→ PROMPT 1:
Decide whether each statement below agrees with the Ceph troubleshooting thread that follows. Answer yes or no for each, and quote the words from the thread that settle it.
(a) Running cephadm shell starts a container with the ceph environment installed.
(b) The ceph command is installed on ceph-02 the same way as on the other nodes.
(c) The mon quorum has been lost.
→ PROMPT 2: Write the next part of the Ceph troubleshooting thread, starting right after its last sentence.

→ TEXT BLOCK:
I do not know if the logs are purged from sensitive data that would prevent 
emailing them. looking for "checksum mismatch", in the logs, there are many of 
them (138).

How can I fix this checksum issue?


Regards,


S. Barthes

Le 21/07/2025 à 09:59, Michel Jouvin a écrit :
Stéphane,

On ceph-02, I am not sure why the ceph command is not installed as on the other 
nodes, if you installed it the same way. One way to get access to the ceph 
command on this server should be to execute:

cephadm shell

This will start a container where you have the ceph environment installed and 
configured for your cluster.

The situation is not as bad as I thought reading your first message. You have 
the mon quorum so at least ceph command should be usable. The first thing to do 
is probably to log on your ceph-01 node and try to understand why the mon 
daemon is crashing. You may want to run on this node:

cephadm ls  ---> Look for the exact daemon name corresponding to the mon

cephadm logs --daemon $daemon_name

Apart from this, it is strange that ceph-03 report a RADOS error with 'ceph log 
last...', this probably hides another issue. Could you tell what the same 
command says on ceph-02 (when run in cephadm shell)?

→ GIVEN MATERIAL:

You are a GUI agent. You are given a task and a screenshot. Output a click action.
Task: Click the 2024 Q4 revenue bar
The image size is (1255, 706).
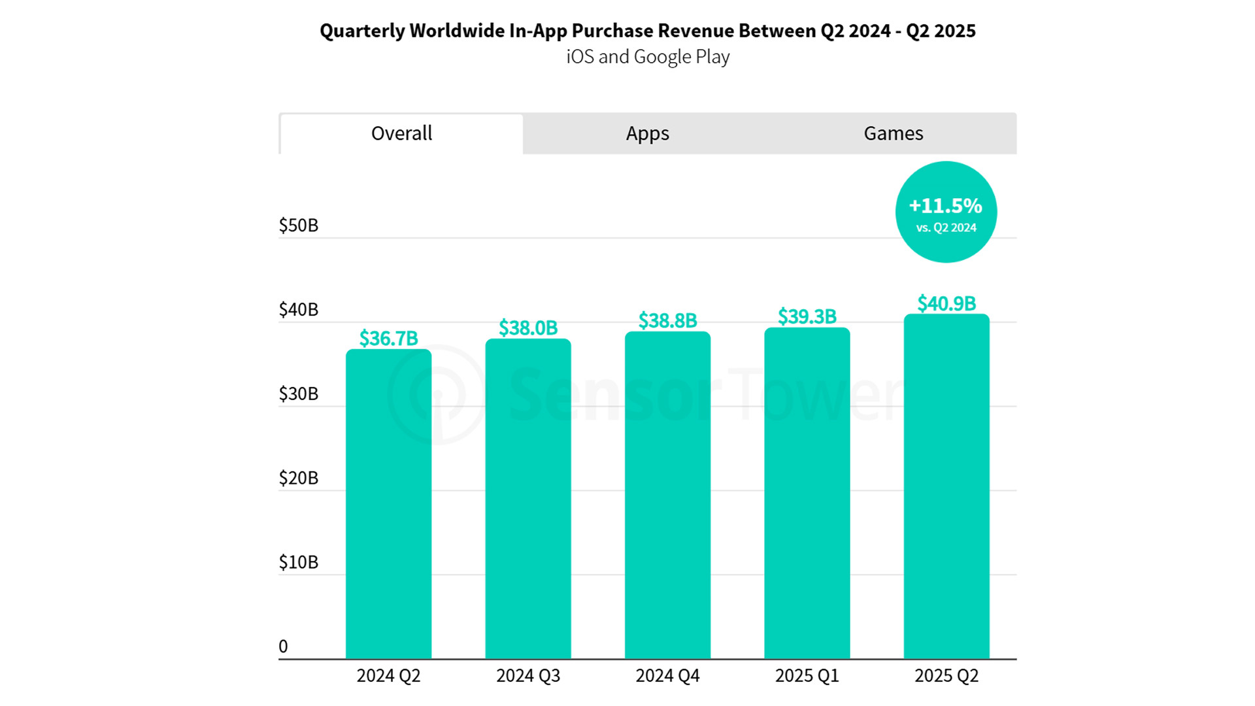point(667,495)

→ REPLY 1:
(a) Yes: "This will start a container where you have the ceph environment installed"
(b) No: "I am not sure why the ceph command is not installed as on the other"
(c) No: "You have the mon quorum so at least ceph command should be usable"

→ REPLY 2:
Michel

Le 21/07/2025 à 09:44, Stéphane Barthes a écrit :

Michel,


I ran "ceph log last debug cephadm" on my 3 nodes, and "mileage varies"

ceph-01 :

some errors, and it ends with

2025-07-20T03:24:18.887889+0000 mgr.srvr-ceph-03.dhzbpe (mgr.134360) 1368 : 
cephadm [INF] Deploying daemon mon.srvr-ceph-03 on srvr-ceph-03

when I had to remove the mon daemon and redeploy on ceph-03.

ceph-02 :

root@srvr-ceph-02:~# ceph log last debug cephadm
Command 'ceph' not found, but can be installed with:
snap install microceph    # version 18.2.4+snapc9f2b08f92, or
apt  install ceph-common  # version 17.2.7-0ubuntu0.22.04.2
See 'snap info microceph' for additional versions.

??? should I install ceph-common ???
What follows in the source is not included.